Their dance moves created an international craze that is still just as big as it was a generation ago.

But next month, seven male dancers who vogued their way into American consciousness in Madonna’s “Truth or Dare” documentary will share their stories from their heyday through today.

“It was one of the best experiences of my life,” said Oliver Crumes III, who was 19-years-old when he joined Madonna’s “Blonde Ambition” tour. “She was very professional. She was fun to work with. You could tell she knew what she wanted. She’s a creative genius, like Prince or Michael Jackson.”

And when it came to voguing, Crumes said he never thought the dance would still be popular 25 years later.

“As far as voguing, I didn’t know it would be this big to this day,” he said.

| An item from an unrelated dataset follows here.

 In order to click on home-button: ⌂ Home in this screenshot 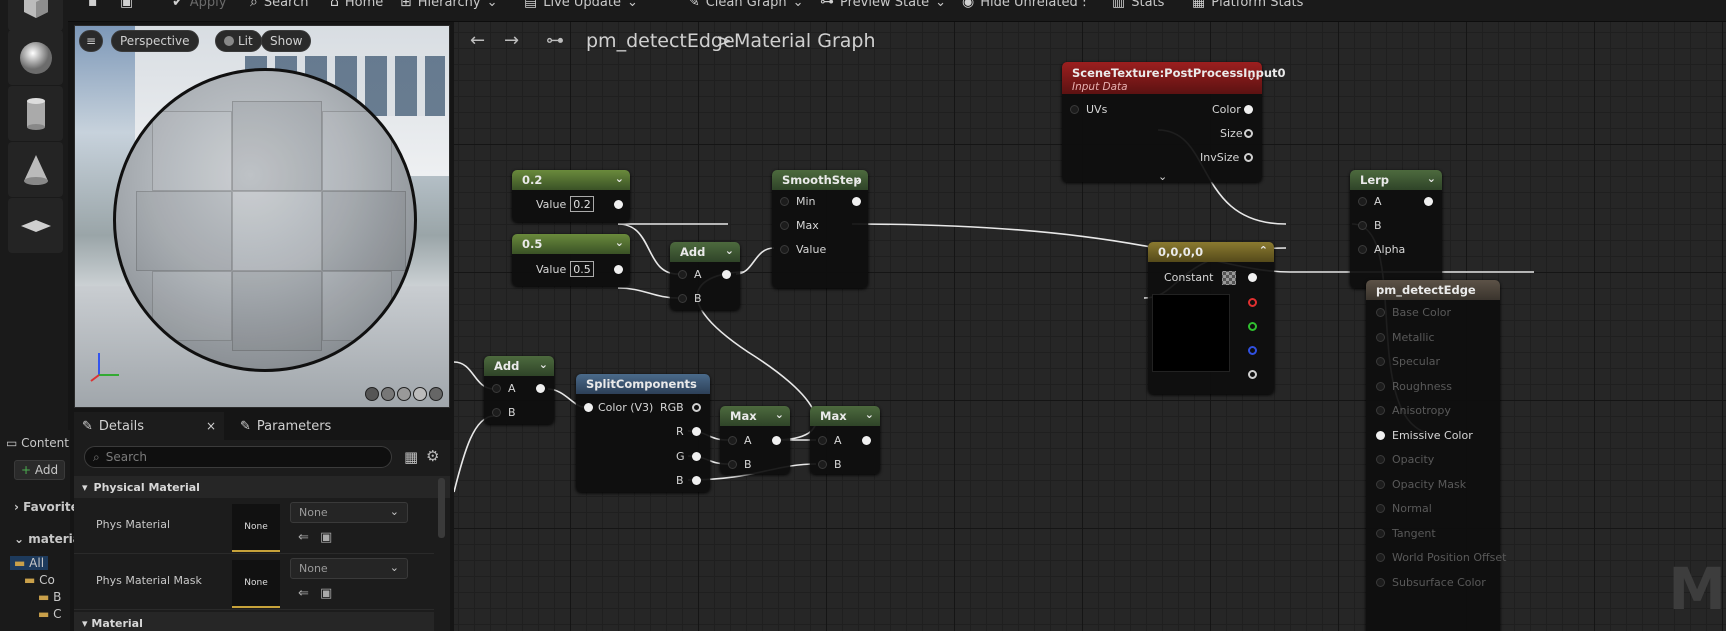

The first thing you do is strike a pose, and it could be any house song.”

Crumes, who now runs a music academy with his wife in Las Vegas, said his best memory from the tour was a daytime show at London’s Wembley stadium in front of nearly 200,000 people.

“We come out on the show dressed as working men, and when they stayed the music, our heads were down. We all kind of paused and looked up. I know for me, I was in shock throughout the whole number…It was mind blowing.”

Crumes is one of seven dancers whose stories are featured in “Strike A Pose,” which airs April 6 on Logo and will be released April 9 on Netflix.

Another dancer, Carlton Wilborn, said that all of the performers had been offered deals to share their stories before, but they went with this documentary because the directors promised to “honor our voice.”

“It’s been a tricky thing since when we did the gig back in the 90s,” Wilborn explained. “We’ve all been sensitive about it. They wanted to create something that would honor our voice. That was the twist on it. It wasn’t going to be us just talking about her, or the scandal or the controversy.”

The life coach and actor said he remembered Mandonna treating all of the performers well: they always flew private, each dancer had their own suite wherever they stayed and had mandatory riders before every show.

“That’s just a once in a lifetime experience,” Wilborn, who now works as a life coach, told us from L.A. “So to me, the takeaway (from Strike A Pose) is hope. Stay in a space of hope, because it ain’t over till it’s over and you don’t know what glory God is in the works of.”